• ページ抜粋:
が、建築関係にまで視界を広げてみると、やはり西洋の影響がみられます。
明治二十年代ごろまでは「擬洋風建築」という形式がよく用いられました。
「ニセモノ」を意味する「疑」や「偽」ではなく、「似せて作る」という意味の「擬」です。
ぶっちゃけた言い方をすると「なんちゃって洋風建築」という感じでしょうか。学校や郵便局などの公共機関によく使われた建築様式です。
木造・漆喰・屋根瓦といった日本建築の特徴を色濃く残しつつ、西洋風の尖塔などがついています。
明治中期には西洋の建築技術がより多く入ってきたため、この手の建築物は徐々に少なくなっていきました。
鹿鳴館外交と同様、西洋の人からすると擬洋風建築はあまり出来がいいとはいえないそうですが、この時代特有のロマンやノスタルジーがありますよね。

• 課題の内容:
a - 擬洋風建築についての文章で、擬洋風建築に色濃く残る日本建築の特徴として挙げられているものを、すべて書き出してください。
b - 擬洋風建築についての文章を、最後の文の後から書き進めてください。

• 提供データ:
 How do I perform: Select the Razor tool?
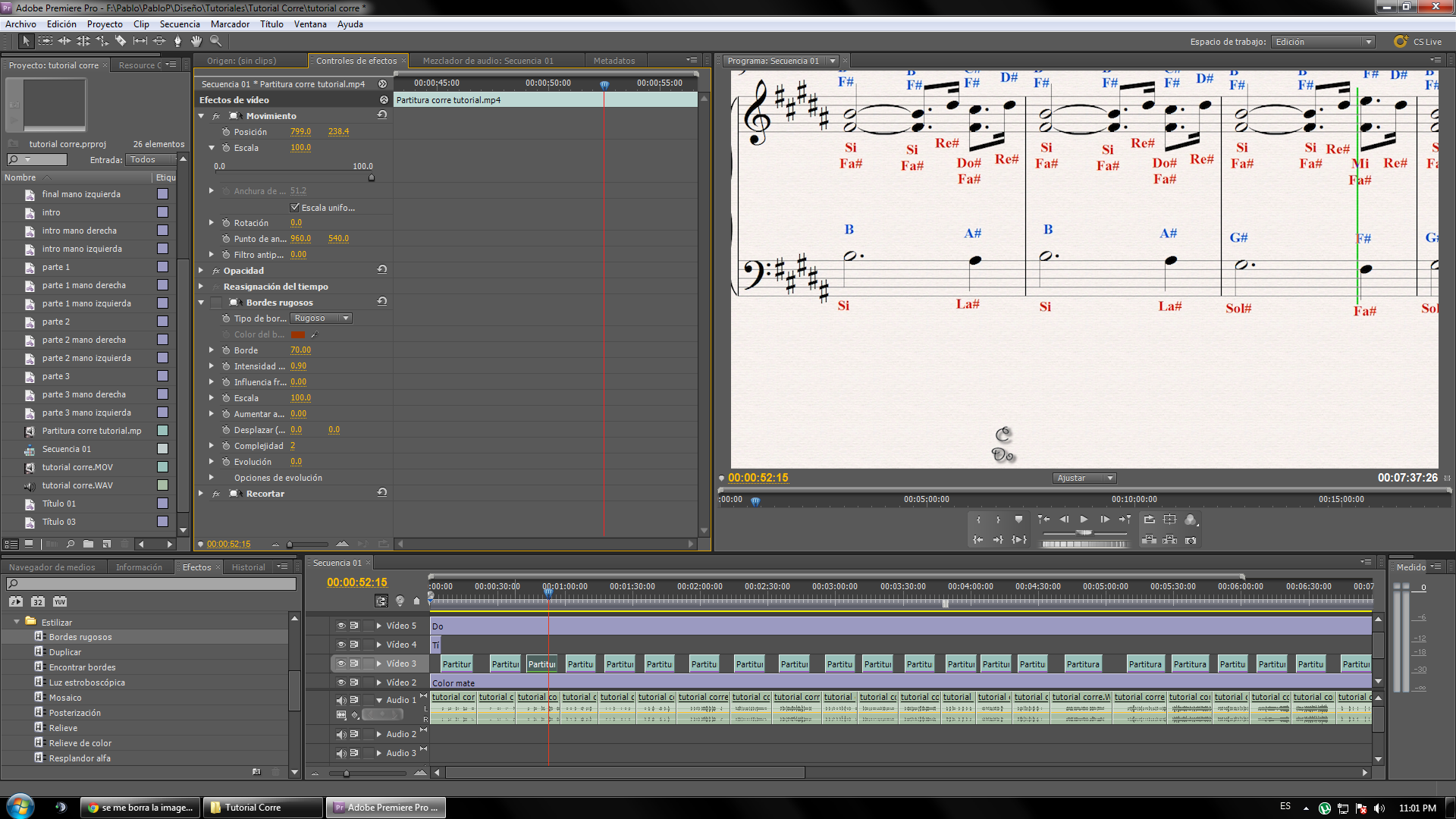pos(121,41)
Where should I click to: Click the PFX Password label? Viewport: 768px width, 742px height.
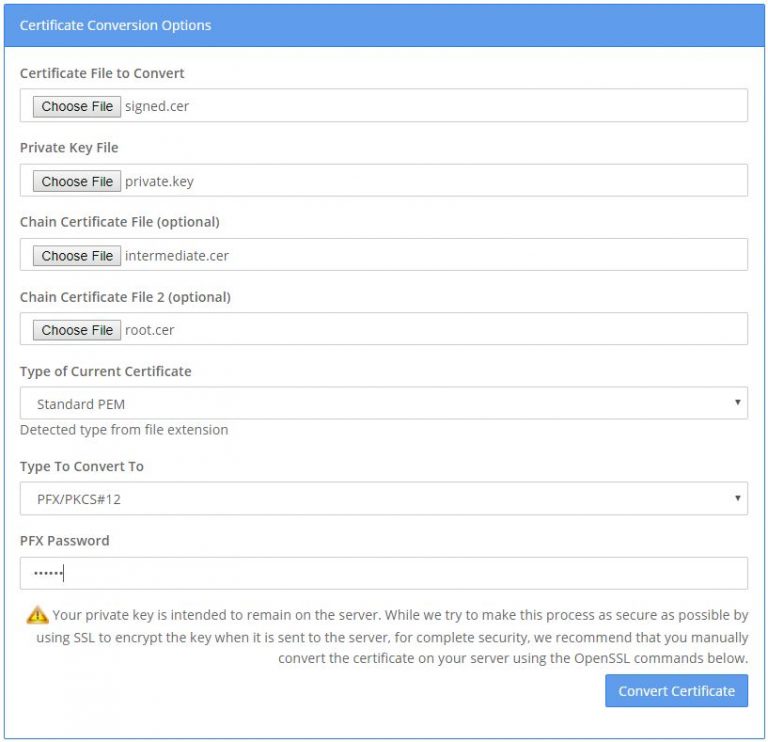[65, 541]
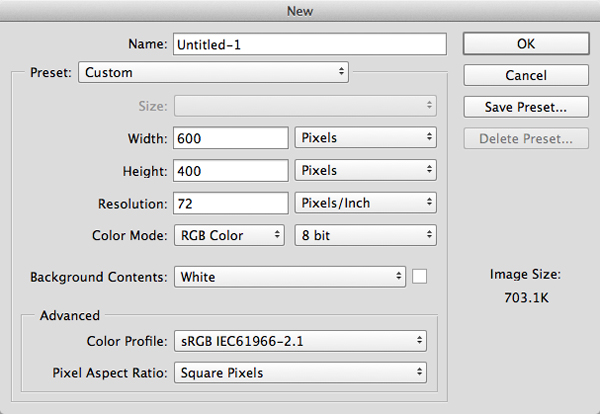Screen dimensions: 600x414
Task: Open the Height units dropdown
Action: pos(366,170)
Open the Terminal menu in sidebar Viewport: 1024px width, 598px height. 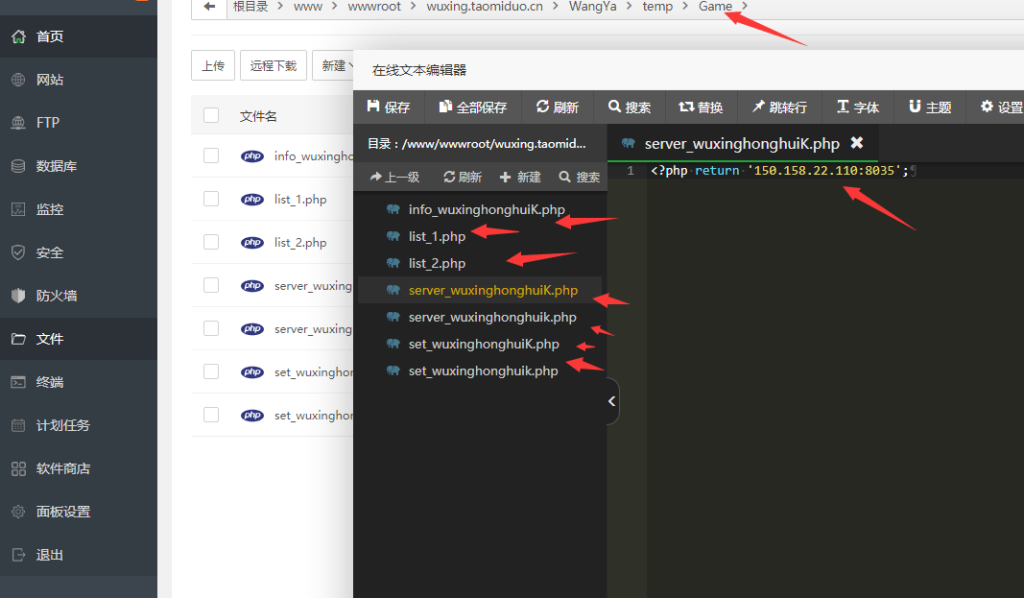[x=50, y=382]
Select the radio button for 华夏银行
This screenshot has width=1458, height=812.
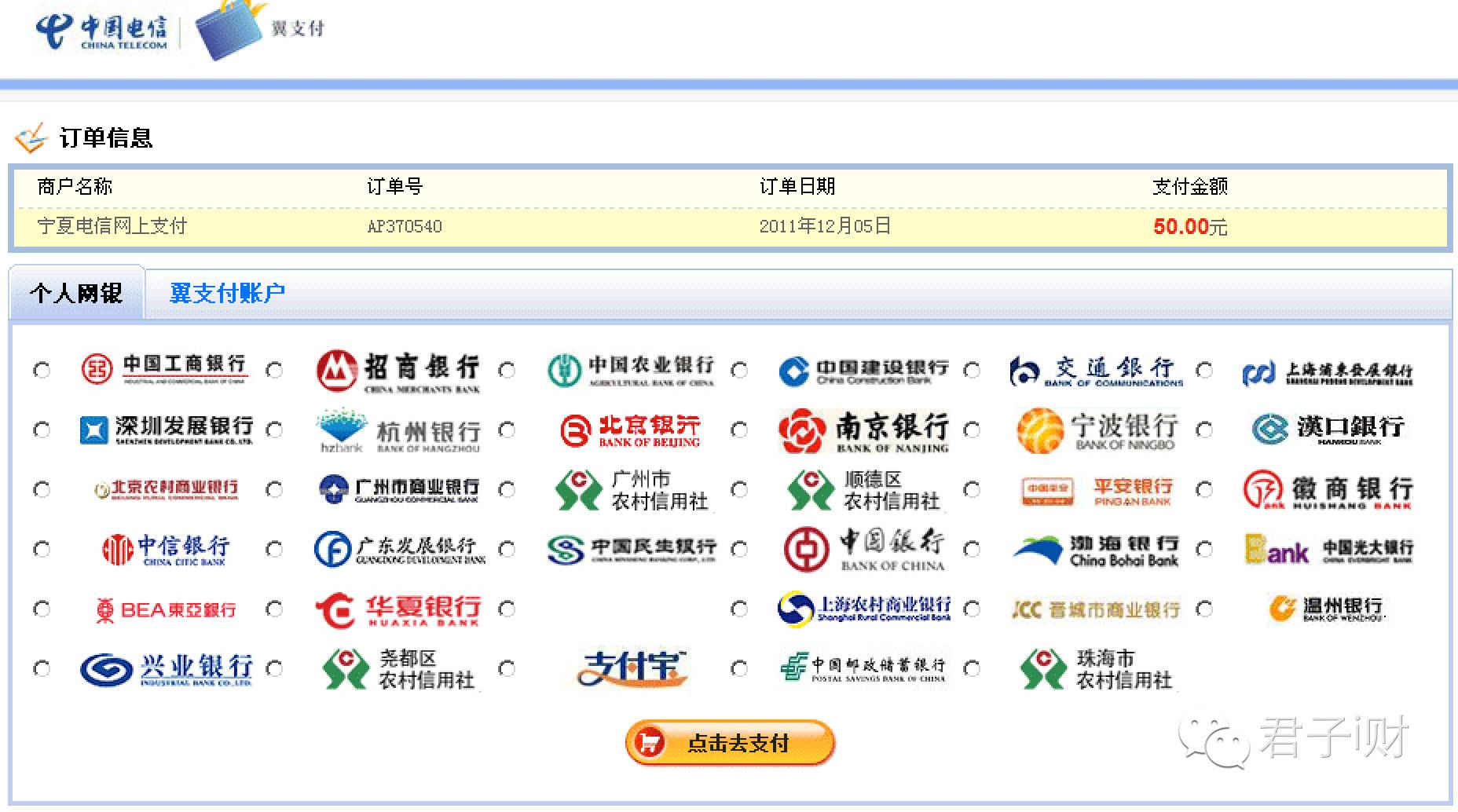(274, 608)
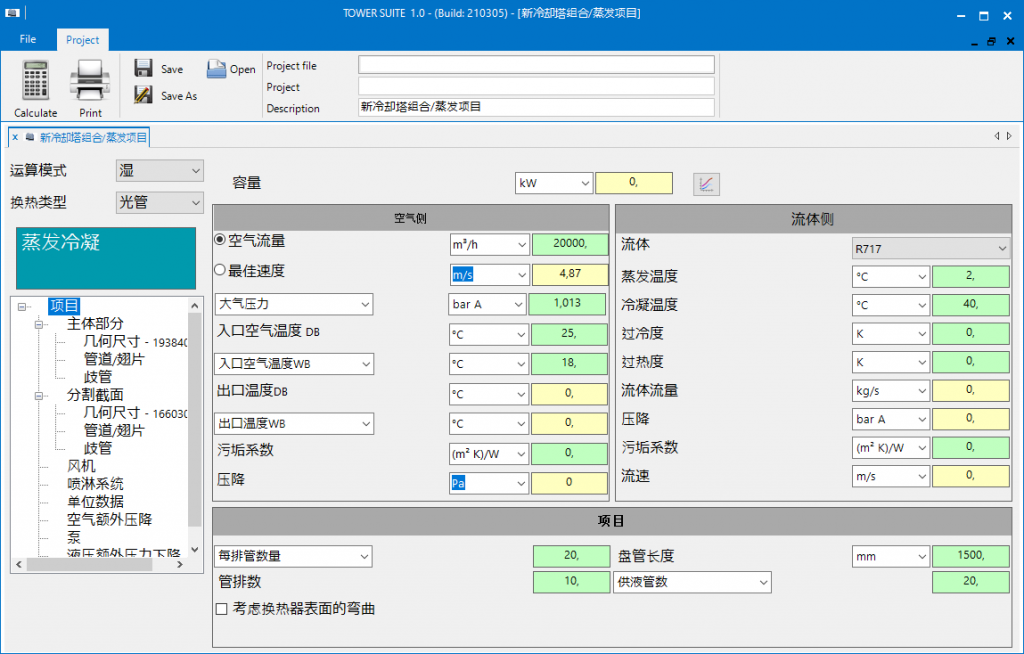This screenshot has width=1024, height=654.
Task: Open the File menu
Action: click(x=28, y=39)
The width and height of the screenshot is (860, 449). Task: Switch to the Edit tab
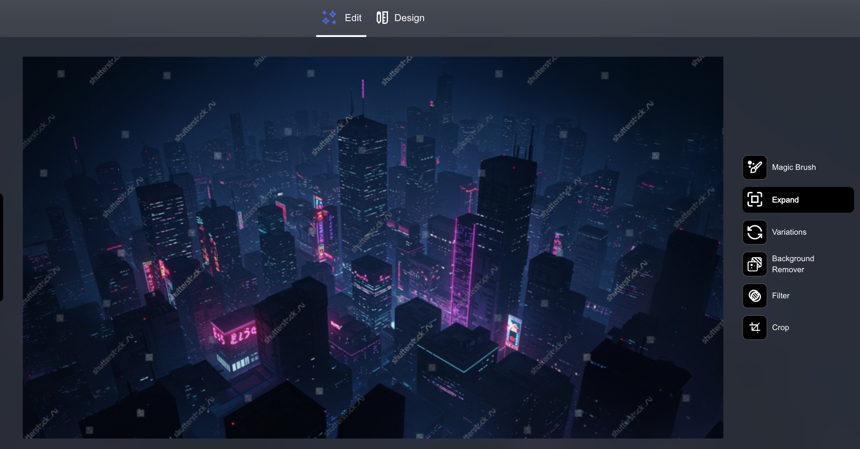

• 各課題の解答:
a - 木造、漆喰、屋根瓦

b -
擬洋風建築の多くは戦災や災害で失われてしまっていますけれども、現代も残っているものや再建されたものもあるので、密かにファンが多いかもしれません。
耐火性を期待されたレンガは大地震に対して脆すぎて
もう一つ、明治時代の建築の特徴として、レンガが多く用いられていた点が挙げられます。
主に耐火性を期待して、銀座煉瓦街など一定の範囲に使われました。
が、関東大震災で東京周辺にあったレンガ造りの建物が軒並み壊滅してしまったため、その後は鉄筋コンクリート造へ移り変わっていきます。
例外は横浜赤レンガ倉庫などです。
関東大震災における住宅全壊数が一番大きかったのは神奈川県なのですが、横浜赤レンガ倉庫は1号倉庫が30%損壊した程度だったとか。
また、東京以外の場所で戦火・天災を免れたものについては、現代になってから再利用されているレンガ造りの建物も多く存在します。
神戸の煉瓦倉庫レストラン街などが代表例ですね。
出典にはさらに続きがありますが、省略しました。